Originally posted by **ovi97** July 20, 2022
Hello @MaartenGr. Thank you for making BERTopic so flexible to make Topic Modelling to fun to use.
Anyways I have several implementations of BERTopic using different Sentence Transformers, Dimensionality Reduction, and Clustering techniques.
However, I would love to evaluate these models numerically using different metrics. I have been able to calculate the Coherent scores using Gensim. But I want to calculate Topic Diversity, Pairwise Jaccard Similarity, and other diversity and similarity metrics using the OCTIS library.

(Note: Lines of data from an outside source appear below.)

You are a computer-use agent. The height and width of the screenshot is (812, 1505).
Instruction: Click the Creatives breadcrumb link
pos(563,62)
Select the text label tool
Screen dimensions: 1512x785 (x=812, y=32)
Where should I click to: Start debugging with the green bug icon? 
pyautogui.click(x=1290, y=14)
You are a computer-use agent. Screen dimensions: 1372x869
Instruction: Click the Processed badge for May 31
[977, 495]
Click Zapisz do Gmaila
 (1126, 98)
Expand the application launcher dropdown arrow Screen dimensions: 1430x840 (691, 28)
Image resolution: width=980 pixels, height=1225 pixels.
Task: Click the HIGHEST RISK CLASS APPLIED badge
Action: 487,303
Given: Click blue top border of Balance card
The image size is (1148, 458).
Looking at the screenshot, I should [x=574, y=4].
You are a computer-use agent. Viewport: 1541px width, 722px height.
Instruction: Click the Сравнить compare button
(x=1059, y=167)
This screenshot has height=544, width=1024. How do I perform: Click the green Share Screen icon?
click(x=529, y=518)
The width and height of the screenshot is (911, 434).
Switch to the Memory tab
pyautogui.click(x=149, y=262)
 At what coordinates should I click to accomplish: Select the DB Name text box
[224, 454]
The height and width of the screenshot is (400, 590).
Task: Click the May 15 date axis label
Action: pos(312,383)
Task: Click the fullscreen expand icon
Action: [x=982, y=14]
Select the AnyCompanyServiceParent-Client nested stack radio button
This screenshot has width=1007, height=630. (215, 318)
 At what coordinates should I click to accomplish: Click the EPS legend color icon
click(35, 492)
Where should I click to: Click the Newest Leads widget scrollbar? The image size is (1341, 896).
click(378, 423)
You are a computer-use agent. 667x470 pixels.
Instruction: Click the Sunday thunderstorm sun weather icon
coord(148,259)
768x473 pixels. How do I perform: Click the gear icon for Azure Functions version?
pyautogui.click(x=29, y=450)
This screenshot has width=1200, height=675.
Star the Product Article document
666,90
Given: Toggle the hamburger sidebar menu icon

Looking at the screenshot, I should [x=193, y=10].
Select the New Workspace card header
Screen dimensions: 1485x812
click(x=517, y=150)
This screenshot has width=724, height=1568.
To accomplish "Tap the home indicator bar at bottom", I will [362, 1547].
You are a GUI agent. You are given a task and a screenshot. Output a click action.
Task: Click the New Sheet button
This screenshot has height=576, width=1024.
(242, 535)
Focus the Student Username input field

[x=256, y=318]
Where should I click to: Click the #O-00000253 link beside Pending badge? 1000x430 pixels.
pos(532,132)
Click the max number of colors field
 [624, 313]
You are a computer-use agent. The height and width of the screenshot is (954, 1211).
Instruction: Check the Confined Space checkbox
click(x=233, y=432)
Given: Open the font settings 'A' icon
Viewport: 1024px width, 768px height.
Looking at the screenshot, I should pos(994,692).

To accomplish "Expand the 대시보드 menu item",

However, when I checked their implementation here(https://colab.research.google.com/github/MIND-Lab/OCTIS/blob/master/examples/OCTIS_LDA_training_only.ipynb#scrollTo=18Ayd5ZaBrSp),
these measures need a dictionary of
1)'test-topic-document-matrix' ---> this is an array
2) 'topic-document-matrix' ---> this is an array
3) 'topic-word-matrix' ---> this is an array
4) topic -----> this is a list of words in each topic
I can get the parameters in 4, but can not get the matrices in the first 3.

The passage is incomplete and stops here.